Repeat the whole listing below with nothing added or dropped.

◆ SOURCE RECORDS ◆

──────────────────────────────

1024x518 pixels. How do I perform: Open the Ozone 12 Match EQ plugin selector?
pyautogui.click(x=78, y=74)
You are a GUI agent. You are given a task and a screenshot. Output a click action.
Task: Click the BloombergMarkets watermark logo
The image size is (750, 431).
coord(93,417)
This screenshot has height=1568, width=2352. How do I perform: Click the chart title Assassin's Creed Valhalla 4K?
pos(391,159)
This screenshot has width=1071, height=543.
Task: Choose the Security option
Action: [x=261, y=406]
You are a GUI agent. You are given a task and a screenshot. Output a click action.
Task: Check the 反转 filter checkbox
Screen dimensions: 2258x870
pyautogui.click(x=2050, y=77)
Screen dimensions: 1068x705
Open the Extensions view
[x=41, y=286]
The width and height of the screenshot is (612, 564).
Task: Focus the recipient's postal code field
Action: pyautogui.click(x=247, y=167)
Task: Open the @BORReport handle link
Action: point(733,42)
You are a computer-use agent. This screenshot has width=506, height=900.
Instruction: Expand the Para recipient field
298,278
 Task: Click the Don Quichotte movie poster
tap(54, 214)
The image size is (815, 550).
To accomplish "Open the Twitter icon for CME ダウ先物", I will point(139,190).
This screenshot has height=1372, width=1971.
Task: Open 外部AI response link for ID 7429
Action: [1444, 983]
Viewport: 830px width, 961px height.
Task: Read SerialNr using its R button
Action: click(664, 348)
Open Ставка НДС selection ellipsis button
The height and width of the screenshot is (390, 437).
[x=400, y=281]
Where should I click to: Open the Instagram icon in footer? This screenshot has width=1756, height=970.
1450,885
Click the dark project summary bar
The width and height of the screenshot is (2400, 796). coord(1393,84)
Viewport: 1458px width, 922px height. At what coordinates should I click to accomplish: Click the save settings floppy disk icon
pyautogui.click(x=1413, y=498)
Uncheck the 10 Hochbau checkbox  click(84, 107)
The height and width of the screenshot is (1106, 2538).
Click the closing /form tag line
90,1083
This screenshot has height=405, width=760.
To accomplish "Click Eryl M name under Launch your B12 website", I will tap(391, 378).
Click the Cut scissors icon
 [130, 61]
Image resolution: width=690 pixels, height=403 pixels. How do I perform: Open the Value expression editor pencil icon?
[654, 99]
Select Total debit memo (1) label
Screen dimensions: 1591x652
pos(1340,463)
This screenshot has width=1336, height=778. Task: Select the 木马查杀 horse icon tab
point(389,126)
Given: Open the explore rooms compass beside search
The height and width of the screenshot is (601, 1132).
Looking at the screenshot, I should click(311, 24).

──────────────────────────────

◆ ANSWER SPACE ◆
1024x518 pixels. How do I perform: Open the Ozone 12 Match EQ plugin selector?
pyautogui.click(x=78, y=74)
You are a GUI agent. You are given a task and a screenshot. Output a click action.
Task: Click the BloombergMarkets watermark logo
The image size is (750, 431).
coord(93,417)
This screenshot has height=1568, width=2352. How do I perform: Click the chart title Assassin's Creed Valhalla 4K?
pos(391,159)
This screenshot has width=1071, height=543.
Task: Choose the Security option
Action: [x=261, y=406]
You are a GUI agent. You are given a task and a screenshot. Output a click action.
Task: Check the 反转 filter checkbox
Screen dimensions: 2258x870
pyautogui.click(x=2050, y=77)
Screen dimensions: 1068x705
Open the Extensions view
[x=41, y=286]
The width and height of the screenshot is (612, 564).
Task: Focus the recipient's postal code field
Action: pyautogui.click(x=247, y=167)
Task: Open the @BORReport handle link
Action: point(733,42)
You are a computer-use agent. This screenshot has width=506, height=900.
Instruction: Expand the Para recipient field
298,278
 Task: Click the Don Quichotte movie poster
tap(54, 214)
The image size is (815, 550).
To accomplish "Open the Twitter icon for CME ダウ先物", I will point(139,190).
This screenshot has height=1372, width=1971.
Task: Open 外部AI response link for ID 7429
Action: [1444, 983]
Viewport: 830px width, 961px height.
Task: Read SerialNr using its R button
Action: click(664, 348)
Open Ставка НДС selection ellipsis button
The height and width of the screenshot is (390, 437).
[x=400, y=281]
Where should I click to: Open the Instagram icon in footer? This screenshot has width=1756, height=970.
1450,885
Click the dark project summary bar
The width and height of the screenshot is (2400, 796). coord(1393,84)
Viewport: 1458px width, 922px height. At what coordinates should I click to accomplish: Click the save settings floppy disk icon
pyautogui.click(x=1413, y=498)
Uncheck the 10 Hochbau checkbox  click(84, 107)
The height and width of the screenshot is (1106, 2538).
Click the closing /form tag line
90,1083
This screenshot has height=405, width=760.
To accomplish "Click Eryl M name under Launch your B12 website", I will tap(391, 378).
Click the Cut scissors icon
 [130, 61]
Image resolution: width=690 pixels, height=403 pixels. How do I perform: Open the Value expression editor pencil icon?
[654, 99]
Select Total debit memo (1) label
Screen dimensions: 1591x652
pos(1340,463)
This screenshot has width=1336, height=778. Task: Select the 木马查杀 horse icon tab
point(389,126)
Given: Open the explore rooms compass beside search
The height and width of the screenshot is (601, 1132).
Looking at the screenshot, I should click(311, 24).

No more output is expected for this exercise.